Sebelius grounded her own decision to withhold permission for non-prescription sales to young girls on a different issue. The HHS secretary said that the application to the FDA had provided insufficient evidence that very young girls would be capable of properly understanding instructions about how to take Plan B.
Many analysts, however, challenged this explanation. Some suggest that the Obama administration was ducking away from an action that would alienate voters next November.
“The general consensus seems to be that the Obama team is sufficiently worried about the 2012 election to be willing to enrage an important segment of his loyal base over an issue everyone thought was squarely in the bag in order to avoid a culture-war controversy with the rest of the country,” Greg Pfundstein commented National Review Online’s blog, “The Corner.”
Other observers suggested threats by Republican congressmen to withhold FDA funding also might have influenced Sebelius.
Speaking at a Dec. 8 White House press conference, President Obama denied any involvement in the Plan B decision, but supported Sebelius’s action.
Obama said Sebelius had decided 10- and 11-year-olds girls shouldn’t be able to buy Plan B in drugstores “alongside bubble gum or batteries.”
“Most parents would probably feel the same way,” said Obama, whose own daughters, Malia and Sasha, are aged 13 and 10, respectively. “It is important for us to make sure that we apply some common sense to various rules when it comes to over-the-counter medicine.”
If Sebelius did make the Plan B decision without consulting with Obama, one possibility is that she was influenced by a desire to avoid provoking any more Catholic hostility, on top of the intense criticism already directed at her department over its interim final rule mandating that private health insurance plans must cover contraception and sterilization.

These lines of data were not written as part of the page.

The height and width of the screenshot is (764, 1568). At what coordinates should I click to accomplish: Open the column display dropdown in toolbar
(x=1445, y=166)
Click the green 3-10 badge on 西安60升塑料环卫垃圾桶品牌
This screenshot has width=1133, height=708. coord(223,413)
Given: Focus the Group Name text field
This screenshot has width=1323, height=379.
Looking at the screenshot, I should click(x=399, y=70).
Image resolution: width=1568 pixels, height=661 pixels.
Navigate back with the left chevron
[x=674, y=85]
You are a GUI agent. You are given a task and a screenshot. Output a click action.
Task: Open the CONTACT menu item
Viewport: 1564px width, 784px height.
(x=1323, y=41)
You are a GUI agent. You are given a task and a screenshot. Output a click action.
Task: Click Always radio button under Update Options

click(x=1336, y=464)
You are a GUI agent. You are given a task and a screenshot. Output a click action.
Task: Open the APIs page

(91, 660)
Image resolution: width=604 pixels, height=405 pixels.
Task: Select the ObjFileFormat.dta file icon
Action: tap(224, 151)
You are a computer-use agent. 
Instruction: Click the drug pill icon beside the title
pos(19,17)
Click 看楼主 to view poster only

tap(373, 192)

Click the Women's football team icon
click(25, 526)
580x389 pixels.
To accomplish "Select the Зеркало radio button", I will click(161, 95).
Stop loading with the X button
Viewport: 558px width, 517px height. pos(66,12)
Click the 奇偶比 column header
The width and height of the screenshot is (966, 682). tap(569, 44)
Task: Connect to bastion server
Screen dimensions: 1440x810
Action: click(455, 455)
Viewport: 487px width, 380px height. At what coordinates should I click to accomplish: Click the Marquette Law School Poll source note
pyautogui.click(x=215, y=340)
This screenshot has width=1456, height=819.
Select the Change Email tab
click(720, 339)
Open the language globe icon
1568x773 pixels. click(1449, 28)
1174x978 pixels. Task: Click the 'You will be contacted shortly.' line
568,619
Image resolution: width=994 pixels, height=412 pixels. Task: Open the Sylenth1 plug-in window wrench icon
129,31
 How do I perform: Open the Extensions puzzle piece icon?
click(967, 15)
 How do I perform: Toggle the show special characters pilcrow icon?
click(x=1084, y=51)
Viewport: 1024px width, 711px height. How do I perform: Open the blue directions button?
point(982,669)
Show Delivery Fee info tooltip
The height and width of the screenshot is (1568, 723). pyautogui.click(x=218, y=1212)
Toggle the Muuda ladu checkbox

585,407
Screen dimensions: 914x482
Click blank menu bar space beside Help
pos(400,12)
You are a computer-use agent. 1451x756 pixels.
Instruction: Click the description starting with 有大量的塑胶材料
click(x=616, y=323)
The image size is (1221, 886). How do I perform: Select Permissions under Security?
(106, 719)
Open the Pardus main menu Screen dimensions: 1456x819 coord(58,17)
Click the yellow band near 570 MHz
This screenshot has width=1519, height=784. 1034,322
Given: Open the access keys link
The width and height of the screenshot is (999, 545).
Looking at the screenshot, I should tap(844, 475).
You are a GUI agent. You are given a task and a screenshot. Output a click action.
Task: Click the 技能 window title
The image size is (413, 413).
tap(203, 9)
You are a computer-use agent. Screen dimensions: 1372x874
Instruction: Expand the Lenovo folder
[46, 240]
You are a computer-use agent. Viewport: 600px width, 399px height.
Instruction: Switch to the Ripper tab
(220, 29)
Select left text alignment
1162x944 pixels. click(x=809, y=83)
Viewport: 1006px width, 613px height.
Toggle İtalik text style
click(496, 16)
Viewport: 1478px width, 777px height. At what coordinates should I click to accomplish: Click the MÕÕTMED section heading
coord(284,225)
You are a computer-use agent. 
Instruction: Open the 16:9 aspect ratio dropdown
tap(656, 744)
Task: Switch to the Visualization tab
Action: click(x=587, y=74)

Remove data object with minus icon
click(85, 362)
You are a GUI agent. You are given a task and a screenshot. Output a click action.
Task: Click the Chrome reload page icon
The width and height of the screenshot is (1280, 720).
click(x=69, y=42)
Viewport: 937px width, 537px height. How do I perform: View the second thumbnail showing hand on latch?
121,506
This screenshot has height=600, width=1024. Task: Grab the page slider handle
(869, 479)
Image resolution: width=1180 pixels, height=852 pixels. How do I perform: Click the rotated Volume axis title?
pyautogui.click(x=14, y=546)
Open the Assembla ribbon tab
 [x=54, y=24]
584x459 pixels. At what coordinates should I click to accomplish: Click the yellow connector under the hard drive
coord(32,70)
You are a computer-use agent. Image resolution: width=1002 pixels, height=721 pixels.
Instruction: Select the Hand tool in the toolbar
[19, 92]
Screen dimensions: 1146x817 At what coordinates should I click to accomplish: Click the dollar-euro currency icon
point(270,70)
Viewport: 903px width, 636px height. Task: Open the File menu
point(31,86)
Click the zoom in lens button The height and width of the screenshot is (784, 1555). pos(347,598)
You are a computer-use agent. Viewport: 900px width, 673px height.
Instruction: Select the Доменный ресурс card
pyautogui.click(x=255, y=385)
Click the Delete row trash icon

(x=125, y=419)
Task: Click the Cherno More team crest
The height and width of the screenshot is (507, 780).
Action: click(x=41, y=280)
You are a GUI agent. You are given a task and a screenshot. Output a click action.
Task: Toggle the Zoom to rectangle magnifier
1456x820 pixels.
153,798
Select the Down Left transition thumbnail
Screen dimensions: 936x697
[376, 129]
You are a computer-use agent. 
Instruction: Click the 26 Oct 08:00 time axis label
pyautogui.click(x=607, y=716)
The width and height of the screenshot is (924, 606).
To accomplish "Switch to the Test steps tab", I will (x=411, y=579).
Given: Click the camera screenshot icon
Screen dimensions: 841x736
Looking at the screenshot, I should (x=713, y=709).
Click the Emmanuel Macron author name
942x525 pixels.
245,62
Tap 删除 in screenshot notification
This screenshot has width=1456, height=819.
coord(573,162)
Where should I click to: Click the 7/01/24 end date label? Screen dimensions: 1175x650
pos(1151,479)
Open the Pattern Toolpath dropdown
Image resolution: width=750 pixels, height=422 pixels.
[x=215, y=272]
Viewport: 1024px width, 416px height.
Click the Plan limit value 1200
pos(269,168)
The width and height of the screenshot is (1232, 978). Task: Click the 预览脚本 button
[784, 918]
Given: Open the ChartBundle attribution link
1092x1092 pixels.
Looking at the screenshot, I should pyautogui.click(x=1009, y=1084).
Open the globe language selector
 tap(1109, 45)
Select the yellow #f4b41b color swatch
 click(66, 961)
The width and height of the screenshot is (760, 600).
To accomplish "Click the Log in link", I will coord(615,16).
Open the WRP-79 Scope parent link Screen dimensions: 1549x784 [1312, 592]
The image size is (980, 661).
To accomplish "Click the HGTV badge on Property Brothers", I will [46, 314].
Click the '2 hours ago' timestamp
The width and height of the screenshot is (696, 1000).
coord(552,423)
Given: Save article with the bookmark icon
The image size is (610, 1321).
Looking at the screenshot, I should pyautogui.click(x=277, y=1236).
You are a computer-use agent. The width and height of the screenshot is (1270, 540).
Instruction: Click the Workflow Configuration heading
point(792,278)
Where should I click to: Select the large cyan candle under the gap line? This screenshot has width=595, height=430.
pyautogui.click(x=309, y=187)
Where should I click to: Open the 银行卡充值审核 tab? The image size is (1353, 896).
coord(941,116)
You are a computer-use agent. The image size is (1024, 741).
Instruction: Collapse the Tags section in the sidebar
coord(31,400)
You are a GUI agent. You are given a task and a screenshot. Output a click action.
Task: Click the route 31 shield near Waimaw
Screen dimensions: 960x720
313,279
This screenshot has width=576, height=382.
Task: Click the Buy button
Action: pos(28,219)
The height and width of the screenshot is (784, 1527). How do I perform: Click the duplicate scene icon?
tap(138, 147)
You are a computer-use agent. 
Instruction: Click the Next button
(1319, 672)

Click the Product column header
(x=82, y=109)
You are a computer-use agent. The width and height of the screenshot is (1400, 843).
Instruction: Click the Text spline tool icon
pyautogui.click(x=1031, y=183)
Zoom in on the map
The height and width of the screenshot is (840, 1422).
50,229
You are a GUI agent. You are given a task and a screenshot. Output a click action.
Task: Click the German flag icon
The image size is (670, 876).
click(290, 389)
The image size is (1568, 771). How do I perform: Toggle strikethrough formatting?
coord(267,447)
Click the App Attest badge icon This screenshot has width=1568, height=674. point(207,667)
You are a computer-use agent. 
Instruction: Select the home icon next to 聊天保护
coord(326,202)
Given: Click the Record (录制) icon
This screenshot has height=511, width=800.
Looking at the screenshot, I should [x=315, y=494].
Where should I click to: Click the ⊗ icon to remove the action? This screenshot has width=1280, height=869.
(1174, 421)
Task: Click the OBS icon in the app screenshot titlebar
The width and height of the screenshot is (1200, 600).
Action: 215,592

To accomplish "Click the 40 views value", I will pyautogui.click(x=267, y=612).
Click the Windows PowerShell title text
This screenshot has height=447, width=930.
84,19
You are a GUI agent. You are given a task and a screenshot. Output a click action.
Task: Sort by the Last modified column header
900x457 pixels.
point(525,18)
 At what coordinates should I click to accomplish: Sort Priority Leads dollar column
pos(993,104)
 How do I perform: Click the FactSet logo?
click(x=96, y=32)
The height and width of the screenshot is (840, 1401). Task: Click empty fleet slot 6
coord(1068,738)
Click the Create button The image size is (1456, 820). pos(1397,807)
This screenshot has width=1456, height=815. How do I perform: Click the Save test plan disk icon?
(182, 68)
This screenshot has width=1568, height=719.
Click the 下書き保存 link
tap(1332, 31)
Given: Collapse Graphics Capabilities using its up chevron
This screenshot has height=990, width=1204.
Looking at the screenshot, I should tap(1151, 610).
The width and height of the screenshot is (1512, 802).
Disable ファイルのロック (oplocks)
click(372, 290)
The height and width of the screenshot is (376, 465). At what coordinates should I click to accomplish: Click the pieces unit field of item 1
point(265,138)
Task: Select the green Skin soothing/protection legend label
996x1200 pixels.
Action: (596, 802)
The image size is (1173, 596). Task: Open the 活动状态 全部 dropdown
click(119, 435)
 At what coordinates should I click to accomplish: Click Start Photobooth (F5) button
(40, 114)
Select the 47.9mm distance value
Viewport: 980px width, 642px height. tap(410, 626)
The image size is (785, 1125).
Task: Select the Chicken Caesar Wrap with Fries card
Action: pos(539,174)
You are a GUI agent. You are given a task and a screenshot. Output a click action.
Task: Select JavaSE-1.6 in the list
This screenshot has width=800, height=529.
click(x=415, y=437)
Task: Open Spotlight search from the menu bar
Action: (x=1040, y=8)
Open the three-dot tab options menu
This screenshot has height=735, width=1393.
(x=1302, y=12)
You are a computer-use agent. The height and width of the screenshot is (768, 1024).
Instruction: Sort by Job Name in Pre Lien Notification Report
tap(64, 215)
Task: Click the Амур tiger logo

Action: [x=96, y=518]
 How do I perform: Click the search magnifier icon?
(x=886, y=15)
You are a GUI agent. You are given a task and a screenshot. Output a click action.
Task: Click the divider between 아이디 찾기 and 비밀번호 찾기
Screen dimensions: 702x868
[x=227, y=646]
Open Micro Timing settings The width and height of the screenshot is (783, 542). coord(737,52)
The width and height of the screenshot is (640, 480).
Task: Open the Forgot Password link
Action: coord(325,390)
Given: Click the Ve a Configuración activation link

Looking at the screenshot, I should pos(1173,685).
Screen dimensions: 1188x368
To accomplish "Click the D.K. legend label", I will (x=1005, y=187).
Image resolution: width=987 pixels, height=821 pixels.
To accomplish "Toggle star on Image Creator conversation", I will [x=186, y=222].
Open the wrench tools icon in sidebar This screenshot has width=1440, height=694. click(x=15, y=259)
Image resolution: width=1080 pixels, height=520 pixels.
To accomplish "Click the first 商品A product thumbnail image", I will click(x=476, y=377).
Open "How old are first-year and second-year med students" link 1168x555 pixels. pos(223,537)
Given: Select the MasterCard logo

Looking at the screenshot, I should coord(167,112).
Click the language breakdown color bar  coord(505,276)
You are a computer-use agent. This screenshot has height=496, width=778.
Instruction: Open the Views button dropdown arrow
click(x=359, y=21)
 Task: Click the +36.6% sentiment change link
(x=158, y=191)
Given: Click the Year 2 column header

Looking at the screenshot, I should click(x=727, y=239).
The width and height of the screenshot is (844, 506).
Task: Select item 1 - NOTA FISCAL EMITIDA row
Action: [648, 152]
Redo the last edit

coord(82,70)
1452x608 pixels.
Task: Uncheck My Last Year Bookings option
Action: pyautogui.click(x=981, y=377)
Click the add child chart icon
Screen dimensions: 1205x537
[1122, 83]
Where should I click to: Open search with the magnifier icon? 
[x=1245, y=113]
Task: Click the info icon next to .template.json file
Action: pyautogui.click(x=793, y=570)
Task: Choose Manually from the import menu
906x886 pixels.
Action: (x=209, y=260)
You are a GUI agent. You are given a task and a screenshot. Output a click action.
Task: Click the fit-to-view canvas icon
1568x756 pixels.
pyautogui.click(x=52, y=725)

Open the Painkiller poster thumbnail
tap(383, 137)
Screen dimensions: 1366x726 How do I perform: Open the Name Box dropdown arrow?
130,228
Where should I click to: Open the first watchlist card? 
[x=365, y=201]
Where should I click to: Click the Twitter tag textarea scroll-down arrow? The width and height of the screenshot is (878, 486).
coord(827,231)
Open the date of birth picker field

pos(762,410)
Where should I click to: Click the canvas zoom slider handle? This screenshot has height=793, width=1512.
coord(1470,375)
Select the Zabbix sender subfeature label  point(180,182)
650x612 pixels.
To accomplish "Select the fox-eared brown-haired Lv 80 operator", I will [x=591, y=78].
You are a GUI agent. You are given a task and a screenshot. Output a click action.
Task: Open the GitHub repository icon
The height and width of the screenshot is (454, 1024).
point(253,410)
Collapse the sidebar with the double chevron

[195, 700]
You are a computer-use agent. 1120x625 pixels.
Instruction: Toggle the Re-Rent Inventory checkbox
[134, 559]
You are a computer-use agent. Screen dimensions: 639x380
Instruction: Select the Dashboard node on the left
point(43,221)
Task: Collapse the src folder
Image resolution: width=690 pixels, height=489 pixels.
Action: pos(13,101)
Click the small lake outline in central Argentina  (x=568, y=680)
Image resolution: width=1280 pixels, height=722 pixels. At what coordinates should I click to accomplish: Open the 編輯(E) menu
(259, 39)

HHS declined to comment to the Register about the complaints that Sebelius’s decision had been politically motivated. HHS also declined to respond to a question about whether Sebelius, who is Catholic, had taken into consideration the objections of the U.S. bishops to all use of Plan B.
McQuade noted that 20 prominent leaders of Catholic organizations and universities subsequently joined with the U.S. bishops in releasing an ad that highlights the breadth of Catholic opposition to this contraceptive mandate.
“Catholics have been very vocal in saying that the contraceptive mandate is an affront to, and a violation of, our conscience rights and our religious liberty,” she said. “This particular question in terms of the marketing of availability of Plan B didn’t speak to the conscience issue as such, but if they haven’t heard the Catholic voice and our concerns about this by now, something’s wrong with their hearing.”
Register correspondent Tom McFeely writes from Victoria, British Columbia.